## Action item
Return the entries from the line containing "The image size is (1280, 720)." through the line containing "motion-tab-icon: ◉ is", copying them character for character.
────
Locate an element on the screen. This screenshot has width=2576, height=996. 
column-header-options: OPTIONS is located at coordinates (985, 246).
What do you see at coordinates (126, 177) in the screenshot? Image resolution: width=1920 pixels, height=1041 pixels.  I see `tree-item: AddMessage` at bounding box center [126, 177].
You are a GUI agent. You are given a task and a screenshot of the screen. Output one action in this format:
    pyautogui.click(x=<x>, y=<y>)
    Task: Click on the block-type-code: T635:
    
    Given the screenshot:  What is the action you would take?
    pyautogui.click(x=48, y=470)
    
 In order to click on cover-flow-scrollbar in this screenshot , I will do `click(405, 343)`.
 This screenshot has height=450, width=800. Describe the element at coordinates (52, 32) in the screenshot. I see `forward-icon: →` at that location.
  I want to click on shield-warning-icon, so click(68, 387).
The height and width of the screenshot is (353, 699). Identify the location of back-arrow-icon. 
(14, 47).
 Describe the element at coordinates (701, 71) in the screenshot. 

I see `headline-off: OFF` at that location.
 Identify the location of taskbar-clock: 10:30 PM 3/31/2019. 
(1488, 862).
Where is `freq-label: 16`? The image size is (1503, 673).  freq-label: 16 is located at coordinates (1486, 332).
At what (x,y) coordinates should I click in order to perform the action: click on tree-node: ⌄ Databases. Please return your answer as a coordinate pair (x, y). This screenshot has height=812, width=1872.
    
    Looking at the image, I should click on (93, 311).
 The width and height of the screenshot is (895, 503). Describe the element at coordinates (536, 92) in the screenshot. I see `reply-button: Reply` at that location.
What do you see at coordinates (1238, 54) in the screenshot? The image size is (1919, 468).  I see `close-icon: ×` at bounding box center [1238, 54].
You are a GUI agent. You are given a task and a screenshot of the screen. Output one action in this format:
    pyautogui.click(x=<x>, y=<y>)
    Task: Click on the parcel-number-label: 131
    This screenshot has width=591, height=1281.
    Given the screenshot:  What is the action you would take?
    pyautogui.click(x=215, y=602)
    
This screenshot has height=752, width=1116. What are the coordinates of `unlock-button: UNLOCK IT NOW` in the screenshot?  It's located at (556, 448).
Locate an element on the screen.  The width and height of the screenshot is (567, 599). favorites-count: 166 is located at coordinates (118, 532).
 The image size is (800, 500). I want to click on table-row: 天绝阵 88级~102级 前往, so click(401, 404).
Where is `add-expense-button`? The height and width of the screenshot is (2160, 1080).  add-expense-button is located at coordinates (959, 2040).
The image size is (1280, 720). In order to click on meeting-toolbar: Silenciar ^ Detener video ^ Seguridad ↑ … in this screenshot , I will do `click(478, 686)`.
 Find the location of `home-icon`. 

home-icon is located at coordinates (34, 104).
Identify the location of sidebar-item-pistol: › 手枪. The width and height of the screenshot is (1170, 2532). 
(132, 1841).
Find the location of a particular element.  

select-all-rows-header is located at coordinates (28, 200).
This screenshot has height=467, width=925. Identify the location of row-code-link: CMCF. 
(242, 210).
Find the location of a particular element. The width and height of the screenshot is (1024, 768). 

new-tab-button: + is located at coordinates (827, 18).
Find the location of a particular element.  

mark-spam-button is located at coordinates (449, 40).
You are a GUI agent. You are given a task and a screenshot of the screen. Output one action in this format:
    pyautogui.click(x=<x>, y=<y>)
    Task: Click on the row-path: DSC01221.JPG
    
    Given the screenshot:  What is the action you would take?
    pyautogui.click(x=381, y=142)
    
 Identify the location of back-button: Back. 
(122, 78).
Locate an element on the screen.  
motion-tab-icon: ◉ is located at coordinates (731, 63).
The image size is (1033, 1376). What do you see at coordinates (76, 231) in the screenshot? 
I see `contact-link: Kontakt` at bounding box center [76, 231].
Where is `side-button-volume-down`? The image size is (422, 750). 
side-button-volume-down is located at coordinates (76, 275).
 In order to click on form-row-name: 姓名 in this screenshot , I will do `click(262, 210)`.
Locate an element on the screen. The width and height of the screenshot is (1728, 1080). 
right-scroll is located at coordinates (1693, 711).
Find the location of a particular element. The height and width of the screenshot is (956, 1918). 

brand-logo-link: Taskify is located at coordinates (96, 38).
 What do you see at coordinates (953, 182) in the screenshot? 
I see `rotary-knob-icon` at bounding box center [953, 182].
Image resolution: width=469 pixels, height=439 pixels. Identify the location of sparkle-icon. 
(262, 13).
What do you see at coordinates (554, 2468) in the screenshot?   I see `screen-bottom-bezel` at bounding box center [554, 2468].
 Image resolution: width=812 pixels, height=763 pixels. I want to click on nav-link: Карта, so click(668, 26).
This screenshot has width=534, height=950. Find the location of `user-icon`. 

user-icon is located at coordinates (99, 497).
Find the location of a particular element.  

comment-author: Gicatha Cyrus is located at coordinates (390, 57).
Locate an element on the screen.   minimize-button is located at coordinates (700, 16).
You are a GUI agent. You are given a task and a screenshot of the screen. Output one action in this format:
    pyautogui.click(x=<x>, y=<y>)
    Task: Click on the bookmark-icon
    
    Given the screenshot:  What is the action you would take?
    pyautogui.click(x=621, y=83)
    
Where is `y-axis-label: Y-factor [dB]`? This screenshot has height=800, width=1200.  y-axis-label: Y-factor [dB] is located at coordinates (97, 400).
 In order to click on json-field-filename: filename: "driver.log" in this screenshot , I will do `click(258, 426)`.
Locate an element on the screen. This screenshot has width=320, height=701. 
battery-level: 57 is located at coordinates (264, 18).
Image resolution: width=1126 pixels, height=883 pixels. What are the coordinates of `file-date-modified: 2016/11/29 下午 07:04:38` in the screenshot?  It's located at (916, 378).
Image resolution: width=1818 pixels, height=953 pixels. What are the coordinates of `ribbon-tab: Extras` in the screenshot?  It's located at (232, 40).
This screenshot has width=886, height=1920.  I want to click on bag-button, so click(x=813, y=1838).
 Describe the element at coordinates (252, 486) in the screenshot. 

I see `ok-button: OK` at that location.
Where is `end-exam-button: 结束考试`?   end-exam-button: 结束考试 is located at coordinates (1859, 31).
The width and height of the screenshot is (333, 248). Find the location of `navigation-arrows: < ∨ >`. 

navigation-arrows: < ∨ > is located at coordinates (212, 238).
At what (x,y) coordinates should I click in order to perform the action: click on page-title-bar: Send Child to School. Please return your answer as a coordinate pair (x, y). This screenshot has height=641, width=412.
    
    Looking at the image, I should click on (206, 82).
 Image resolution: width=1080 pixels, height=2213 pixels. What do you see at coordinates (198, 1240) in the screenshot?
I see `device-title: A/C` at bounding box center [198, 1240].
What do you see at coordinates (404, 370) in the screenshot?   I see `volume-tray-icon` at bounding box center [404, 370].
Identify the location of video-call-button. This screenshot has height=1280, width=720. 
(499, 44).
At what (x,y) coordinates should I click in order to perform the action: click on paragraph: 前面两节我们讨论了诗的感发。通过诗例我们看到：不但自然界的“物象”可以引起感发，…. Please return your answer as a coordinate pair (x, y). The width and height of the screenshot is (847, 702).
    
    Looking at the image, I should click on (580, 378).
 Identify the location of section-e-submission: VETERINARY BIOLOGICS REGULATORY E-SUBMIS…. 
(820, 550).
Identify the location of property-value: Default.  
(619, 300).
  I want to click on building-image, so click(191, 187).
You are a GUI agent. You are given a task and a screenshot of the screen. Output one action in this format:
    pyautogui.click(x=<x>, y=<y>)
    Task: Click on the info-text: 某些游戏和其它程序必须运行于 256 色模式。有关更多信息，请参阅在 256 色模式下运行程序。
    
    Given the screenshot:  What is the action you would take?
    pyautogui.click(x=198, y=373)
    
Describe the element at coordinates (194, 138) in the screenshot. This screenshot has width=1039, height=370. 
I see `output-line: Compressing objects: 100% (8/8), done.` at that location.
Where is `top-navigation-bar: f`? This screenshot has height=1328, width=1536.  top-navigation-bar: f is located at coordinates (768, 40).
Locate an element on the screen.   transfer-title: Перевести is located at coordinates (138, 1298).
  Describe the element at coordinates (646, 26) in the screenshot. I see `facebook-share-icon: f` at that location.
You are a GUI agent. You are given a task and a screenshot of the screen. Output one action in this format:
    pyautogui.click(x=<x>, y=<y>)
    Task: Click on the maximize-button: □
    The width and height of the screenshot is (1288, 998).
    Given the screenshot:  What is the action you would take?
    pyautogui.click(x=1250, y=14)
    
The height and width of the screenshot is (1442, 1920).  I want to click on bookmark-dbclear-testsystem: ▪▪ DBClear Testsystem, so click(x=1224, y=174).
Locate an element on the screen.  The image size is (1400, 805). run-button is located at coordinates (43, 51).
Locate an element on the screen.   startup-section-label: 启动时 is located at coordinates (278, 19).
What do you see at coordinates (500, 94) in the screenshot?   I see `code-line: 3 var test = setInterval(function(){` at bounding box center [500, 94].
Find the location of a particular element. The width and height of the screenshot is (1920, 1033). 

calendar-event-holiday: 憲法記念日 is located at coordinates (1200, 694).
────
## Answer to the exercise
The image size is (1280, 720). In order to click on meeting-toolbar: Silenciar ^ Detener video ^ Seguridad ↑ … in this screenshot , I will do `click(478, 686)`.
 Find the location of `home-icon`. 

home-icon is located at coordinates (34, 104).
Identify the location of sidebar-item-pistol: › 手枪. The width and height of the screenshot is (1170, 2532). 
(132, 1841).
Find the location of a particular element.  

select-all-rows-header is located at coordinates (28, 200).
This screenshot has height=467, width=925. Identify the location of row-code-link: CMCF. 
(242, 210).
Find the location of a particular element. The width and height of the screenshot is (1024, 768). 

new-tab-button: + is located at coordinates (827, 18).
Find the location of a particular element.  

mark-spam-button is located at coordinates (449, 40).
You are a GUI agent. You are given a task and a screenshot of the screen. Output one action in this format:
    pyautogui.click(x=<x>, y=<y>)
    Task: Click on the row-path: DSC01221.JPG
    
    Given the screenshot:  What is the action you would take?
    pyautogui.click(x=381, y=142)
    
 Identify the location of back-button: Back. 
(122, 78).
Locate an element on the screen.  
motion-tab-icon: ◉ is located at coordinates (731, 63).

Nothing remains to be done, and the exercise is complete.